|
Le vin ou l'amour, ça se discute
Leitmotiv de la chanson gaie, ce récit plus ou moins littéraire
d'un combat carnavalesque avec un thème courant, ici sur le conflit plutôt
que la complémentarité entre le vin et l'amour ! Plusieurs titres ou incipits
de chansons du XVIIIème siècle en relèvent : "Cupidon et Bacchus se
disputent" (et autrement dit "Le double triomphe"(1) ), ou
"L'amour et Bacchus"(2), etc.… Différentes publications périodiques
en offrent, comme d'ailleurs des chansonniers plus spécialisés, notamment
celui de J.-B. Christophe Ballard(3), avec quelque 200 pièces, en début
de siècle il est vrai. C'est
que le genre, déjà en vogue au XVème et XVIème siècle, sous l'influence
de Bacilly, Sicard et Moulinié, s'est ensuite largement diffusé en recueils
dès la publication des Bacchanales, des chansons des Comédiens-français
de Mangeant en 1615. Duneton explique : "Le XVIIème siècle créa la
chanson à boire pour mieux noyer son chagrin de la dictature royale …
Cette accumulation d'odes à la boisson relève évidemment d'une mode"(4).
Et sans doute aussi d'un accroissement qualitatif et quantitatif de la
production viticole dans la France rurale, ajouteront les historiens de
son économie. La consommation du vin, en effet, se généralise dans le
pays et, dans les régions septentrionales, son commerce est florissant.
A mesure que les moyens de communication se développent, les vignes de
faible rendement périclitent et celles de grande production et qualité
se multiplient. Les vins de l'Orléanais, de l'Ile-de-France cèdent le
pas aux vins de Bourgogne et de Champagne, nominés dans les chansons.

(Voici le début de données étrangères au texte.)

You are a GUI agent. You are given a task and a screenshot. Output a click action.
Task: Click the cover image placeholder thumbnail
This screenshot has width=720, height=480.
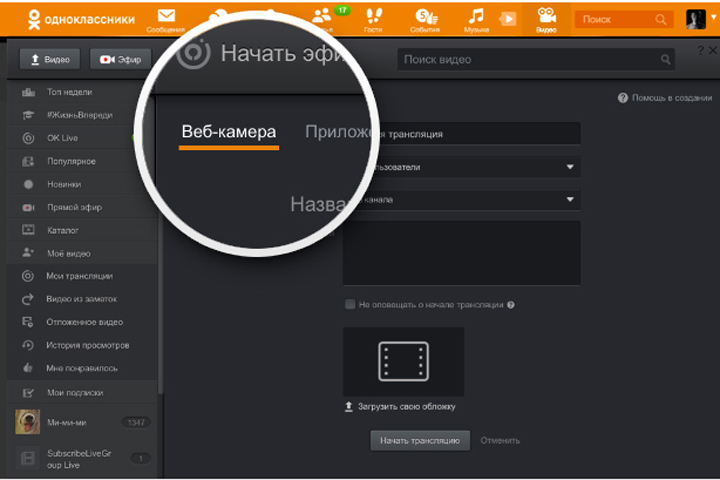point(403,361)
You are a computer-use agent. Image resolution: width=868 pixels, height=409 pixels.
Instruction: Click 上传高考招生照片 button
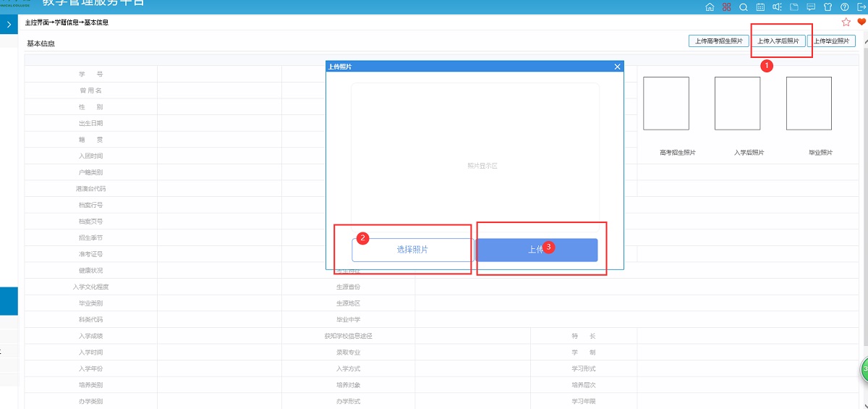(718, 41)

Car cette région de Champagne, notamment, acquiert au XVIIIème siècle
un surplus de richesse dans la préparation des vins mousseux. Et Chaptal
(1756-1832) peut écrire en 1801 L'art de faire les vins en connaissance
de cause. Ce qui n'exclut pas, mais pour d'autres causes, de périodiques
crises viticoles.
Corrélativement à ces progrès réguliers, vers 1665 la moitié
des textes du recueil publié par le chantre savoyard du Pont-Neuf à Paris,
Philippot, livre des chansons bacchiques à la louange du manger et surtout
du boire. Mais l'insistance avec laquelle le chanteur attribue la perte
de sa vue à l'abus de la boisson annonce un peu le scepticisme de la présente
chanson sur les bienfaits de l'alcoolisme : les ivrognes de Bacchus sont
incapables de vaincre les vigoureux et virils galants que conduit Cupidon.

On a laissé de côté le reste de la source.